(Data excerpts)
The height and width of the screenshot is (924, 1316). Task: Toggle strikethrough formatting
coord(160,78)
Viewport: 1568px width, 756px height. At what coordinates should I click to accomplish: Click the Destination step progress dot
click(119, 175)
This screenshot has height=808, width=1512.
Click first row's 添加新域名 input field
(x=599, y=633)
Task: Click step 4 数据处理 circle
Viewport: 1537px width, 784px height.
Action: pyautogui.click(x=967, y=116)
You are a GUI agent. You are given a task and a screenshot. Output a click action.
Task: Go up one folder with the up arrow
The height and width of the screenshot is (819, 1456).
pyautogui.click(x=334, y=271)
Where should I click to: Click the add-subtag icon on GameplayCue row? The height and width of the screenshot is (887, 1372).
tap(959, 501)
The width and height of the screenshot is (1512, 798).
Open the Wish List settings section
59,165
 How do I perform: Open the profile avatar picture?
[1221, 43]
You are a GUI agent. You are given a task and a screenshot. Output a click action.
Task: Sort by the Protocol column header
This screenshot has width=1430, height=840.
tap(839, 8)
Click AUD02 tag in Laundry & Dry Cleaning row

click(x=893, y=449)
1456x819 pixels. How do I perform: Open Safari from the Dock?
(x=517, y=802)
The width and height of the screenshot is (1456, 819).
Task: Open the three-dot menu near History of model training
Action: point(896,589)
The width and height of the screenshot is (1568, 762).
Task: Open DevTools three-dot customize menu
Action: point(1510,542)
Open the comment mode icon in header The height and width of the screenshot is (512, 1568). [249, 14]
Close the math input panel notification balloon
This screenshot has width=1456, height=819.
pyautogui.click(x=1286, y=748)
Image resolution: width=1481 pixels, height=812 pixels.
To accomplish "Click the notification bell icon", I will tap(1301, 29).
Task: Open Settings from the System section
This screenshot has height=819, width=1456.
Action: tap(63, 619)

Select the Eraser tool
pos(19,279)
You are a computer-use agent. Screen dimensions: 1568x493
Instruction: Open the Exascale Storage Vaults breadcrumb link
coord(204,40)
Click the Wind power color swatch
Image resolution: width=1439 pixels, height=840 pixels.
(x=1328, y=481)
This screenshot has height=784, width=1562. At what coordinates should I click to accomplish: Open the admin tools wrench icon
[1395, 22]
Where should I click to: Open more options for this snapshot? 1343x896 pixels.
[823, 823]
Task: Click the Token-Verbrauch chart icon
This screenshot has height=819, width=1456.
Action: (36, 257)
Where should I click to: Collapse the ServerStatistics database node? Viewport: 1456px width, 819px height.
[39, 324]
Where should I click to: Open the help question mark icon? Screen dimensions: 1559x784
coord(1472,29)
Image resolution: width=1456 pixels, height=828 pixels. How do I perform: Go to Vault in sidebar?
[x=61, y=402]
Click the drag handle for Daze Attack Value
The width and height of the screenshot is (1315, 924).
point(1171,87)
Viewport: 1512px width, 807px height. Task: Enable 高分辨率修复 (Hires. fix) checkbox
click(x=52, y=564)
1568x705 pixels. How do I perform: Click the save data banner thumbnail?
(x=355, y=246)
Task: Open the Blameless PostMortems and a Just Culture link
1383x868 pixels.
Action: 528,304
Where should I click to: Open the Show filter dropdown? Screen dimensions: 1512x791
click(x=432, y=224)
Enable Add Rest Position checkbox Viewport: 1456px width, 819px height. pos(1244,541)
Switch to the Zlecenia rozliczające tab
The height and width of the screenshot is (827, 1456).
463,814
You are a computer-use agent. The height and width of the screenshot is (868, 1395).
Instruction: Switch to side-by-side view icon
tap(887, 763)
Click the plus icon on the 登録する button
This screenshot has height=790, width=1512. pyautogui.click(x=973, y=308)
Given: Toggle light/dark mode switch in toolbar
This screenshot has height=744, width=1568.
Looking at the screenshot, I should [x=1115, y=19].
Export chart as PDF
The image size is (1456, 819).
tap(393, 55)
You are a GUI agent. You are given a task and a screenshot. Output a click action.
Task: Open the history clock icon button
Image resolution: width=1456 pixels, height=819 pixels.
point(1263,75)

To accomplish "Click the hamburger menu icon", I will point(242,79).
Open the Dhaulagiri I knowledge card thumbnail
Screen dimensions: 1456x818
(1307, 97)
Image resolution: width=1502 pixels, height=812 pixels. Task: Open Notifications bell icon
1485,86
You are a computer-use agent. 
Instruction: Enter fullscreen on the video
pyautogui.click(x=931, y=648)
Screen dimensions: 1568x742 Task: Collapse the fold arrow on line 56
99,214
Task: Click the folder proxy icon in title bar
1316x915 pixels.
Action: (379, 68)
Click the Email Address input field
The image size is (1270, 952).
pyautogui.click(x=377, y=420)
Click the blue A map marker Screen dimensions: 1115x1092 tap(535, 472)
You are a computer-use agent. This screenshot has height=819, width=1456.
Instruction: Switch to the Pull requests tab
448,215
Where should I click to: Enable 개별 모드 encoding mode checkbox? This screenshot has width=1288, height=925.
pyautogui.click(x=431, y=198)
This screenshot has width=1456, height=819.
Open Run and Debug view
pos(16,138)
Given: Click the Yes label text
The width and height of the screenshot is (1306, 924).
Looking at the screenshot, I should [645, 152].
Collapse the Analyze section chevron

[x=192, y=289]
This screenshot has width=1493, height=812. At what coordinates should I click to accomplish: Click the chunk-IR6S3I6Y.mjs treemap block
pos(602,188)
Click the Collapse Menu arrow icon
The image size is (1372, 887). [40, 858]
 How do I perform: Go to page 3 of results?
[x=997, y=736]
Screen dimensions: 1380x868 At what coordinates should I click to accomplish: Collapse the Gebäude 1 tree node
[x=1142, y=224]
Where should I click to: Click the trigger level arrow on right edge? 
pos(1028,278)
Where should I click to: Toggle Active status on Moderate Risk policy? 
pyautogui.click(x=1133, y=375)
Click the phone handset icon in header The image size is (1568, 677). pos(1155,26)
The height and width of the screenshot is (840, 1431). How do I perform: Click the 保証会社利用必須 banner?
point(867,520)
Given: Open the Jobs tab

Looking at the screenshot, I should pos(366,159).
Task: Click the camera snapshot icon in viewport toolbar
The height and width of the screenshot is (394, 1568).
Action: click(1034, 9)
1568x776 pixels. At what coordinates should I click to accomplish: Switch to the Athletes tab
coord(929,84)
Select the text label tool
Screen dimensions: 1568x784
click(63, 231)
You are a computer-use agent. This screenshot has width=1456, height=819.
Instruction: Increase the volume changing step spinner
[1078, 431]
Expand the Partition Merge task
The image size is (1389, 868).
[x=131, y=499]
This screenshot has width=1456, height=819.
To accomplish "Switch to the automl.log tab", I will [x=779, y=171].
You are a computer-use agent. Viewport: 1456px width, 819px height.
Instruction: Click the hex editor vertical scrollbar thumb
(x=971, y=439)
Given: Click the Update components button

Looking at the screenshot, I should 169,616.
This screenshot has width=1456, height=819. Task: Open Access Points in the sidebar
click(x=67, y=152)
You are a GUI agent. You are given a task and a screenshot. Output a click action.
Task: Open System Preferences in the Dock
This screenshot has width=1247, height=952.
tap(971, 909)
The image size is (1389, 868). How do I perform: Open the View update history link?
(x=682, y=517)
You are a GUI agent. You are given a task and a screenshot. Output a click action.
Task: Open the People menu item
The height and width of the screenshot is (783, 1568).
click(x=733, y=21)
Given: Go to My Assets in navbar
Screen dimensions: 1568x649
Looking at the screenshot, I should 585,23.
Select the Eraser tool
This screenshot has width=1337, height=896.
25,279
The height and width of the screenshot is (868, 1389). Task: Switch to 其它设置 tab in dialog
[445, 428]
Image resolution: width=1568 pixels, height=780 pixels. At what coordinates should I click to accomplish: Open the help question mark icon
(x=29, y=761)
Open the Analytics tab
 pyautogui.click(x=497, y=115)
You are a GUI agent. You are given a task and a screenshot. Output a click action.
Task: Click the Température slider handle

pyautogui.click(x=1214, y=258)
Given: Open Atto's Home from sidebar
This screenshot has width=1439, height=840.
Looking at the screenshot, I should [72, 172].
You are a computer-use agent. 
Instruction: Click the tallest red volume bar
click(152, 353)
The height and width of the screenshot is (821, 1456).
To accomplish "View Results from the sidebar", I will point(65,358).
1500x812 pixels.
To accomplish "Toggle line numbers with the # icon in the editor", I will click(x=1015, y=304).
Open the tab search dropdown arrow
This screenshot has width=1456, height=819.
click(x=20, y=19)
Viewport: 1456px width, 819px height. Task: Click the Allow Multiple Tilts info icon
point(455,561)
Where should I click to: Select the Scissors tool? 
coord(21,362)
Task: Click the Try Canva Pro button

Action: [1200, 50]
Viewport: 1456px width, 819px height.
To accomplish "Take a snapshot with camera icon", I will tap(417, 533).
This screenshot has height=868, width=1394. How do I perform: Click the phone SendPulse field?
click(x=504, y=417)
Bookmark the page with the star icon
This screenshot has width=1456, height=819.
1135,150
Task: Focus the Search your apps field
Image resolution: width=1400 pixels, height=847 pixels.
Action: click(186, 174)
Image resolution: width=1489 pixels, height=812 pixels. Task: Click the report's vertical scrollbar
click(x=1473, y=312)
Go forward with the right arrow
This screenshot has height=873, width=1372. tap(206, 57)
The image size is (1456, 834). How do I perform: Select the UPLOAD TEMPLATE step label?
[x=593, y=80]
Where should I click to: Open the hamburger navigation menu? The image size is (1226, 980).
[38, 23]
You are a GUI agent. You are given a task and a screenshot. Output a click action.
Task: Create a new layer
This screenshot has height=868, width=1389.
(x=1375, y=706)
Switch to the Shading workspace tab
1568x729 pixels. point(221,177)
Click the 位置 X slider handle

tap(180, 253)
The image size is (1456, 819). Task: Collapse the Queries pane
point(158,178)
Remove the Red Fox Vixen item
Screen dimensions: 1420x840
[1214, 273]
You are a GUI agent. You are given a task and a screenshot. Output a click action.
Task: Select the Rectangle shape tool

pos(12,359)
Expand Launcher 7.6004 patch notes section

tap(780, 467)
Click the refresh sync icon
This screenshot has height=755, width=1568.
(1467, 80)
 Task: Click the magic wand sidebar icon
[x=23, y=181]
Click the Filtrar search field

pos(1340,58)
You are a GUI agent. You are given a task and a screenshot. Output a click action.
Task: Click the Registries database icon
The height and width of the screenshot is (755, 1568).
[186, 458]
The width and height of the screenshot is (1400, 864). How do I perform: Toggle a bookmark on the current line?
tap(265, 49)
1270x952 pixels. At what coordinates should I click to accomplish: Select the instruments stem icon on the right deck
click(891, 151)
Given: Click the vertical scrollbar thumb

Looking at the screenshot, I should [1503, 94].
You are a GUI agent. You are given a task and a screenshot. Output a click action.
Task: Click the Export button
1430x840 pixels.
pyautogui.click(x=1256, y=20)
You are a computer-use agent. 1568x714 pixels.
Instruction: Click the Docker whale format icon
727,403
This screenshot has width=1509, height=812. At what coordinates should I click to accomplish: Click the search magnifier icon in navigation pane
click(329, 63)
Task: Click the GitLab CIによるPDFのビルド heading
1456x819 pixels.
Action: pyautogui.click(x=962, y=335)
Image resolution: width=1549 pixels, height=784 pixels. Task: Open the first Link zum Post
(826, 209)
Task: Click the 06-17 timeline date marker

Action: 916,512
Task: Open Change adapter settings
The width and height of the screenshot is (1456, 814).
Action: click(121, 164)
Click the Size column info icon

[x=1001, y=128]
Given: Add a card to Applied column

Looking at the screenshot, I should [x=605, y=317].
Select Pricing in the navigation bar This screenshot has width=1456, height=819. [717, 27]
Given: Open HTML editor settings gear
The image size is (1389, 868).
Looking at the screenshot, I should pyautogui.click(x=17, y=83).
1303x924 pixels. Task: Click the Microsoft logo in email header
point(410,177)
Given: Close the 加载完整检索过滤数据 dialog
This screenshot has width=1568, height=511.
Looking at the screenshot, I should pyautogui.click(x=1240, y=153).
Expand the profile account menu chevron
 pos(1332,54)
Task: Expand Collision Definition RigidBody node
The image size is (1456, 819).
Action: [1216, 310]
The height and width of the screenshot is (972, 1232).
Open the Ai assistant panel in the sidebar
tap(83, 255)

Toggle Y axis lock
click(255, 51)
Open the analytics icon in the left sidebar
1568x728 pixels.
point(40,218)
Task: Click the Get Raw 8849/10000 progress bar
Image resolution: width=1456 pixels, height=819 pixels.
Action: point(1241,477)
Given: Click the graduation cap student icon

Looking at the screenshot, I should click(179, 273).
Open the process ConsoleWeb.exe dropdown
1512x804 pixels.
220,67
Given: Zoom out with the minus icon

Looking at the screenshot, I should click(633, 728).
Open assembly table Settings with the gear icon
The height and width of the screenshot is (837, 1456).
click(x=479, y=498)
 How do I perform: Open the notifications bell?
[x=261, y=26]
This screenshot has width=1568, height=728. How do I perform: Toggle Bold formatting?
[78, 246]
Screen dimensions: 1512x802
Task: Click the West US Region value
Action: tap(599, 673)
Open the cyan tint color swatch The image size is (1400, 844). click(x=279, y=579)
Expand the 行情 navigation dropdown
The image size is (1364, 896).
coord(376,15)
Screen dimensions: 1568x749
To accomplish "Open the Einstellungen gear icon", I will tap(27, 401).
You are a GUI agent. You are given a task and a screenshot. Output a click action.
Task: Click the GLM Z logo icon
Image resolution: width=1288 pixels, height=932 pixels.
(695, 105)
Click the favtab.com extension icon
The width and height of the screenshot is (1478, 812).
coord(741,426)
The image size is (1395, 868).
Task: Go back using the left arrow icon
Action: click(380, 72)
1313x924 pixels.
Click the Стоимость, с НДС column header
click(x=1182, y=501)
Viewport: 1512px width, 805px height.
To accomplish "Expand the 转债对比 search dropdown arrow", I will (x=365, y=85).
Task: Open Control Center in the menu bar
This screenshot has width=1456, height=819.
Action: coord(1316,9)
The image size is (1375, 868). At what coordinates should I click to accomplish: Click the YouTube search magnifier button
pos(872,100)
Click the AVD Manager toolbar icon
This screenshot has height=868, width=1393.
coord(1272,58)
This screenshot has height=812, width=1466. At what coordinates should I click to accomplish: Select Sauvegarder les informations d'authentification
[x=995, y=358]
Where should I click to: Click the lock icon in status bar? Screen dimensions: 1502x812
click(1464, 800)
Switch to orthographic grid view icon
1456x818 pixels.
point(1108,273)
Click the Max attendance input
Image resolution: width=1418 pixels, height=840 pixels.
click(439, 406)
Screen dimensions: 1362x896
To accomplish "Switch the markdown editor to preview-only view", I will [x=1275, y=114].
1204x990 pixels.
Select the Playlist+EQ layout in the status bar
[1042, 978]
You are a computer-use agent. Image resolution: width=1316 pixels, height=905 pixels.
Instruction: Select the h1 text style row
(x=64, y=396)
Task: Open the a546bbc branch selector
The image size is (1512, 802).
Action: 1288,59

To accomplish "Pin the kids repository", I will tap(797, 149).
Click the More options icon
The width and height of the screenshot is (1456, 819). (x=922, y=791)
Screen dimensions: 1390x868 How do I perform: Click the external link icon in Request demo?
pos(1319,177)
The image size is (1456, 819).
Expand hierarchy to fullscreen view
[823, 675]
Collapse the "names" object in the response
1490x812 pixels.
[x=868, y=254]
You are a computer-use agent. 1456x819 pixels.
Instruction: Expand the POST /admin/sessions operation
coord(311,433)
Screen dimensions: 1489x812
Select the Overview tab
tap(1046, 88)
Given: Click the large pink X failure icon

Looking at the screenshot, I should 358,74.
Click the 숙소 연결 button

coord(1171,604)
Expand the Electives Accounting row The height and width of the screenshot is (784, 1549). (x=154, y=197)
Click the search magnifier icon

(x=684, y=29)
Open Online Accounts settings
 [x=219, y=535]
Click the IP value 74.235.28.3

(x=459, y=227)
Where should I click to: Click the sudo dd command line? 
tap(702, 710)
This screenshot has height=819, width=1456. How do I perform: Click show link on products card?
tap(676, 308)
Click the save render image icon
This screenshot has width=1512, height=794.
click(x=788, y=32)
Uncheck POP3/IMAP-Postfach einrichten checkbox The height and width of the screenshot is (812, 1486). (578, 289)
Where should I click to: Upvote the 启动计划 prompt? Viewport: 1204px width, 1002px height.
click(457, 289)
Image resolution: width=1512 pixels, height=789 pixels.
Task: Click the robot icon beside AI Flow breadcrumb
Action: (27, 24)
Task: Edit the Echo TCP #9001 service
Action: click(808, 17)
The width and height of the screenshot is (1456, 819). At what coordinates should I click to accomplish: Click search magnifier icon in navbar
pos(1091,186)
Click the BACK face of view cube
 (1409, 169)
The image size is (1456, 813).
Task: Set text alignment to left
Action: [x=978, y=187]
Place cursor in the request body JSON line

WORK TO COMPLETE:
Return the lines of the records that include the string "folder".

COMPLETED TASK:
Task: Go up one folder with the up arrow
Task: Click the folder proxy icon in title bar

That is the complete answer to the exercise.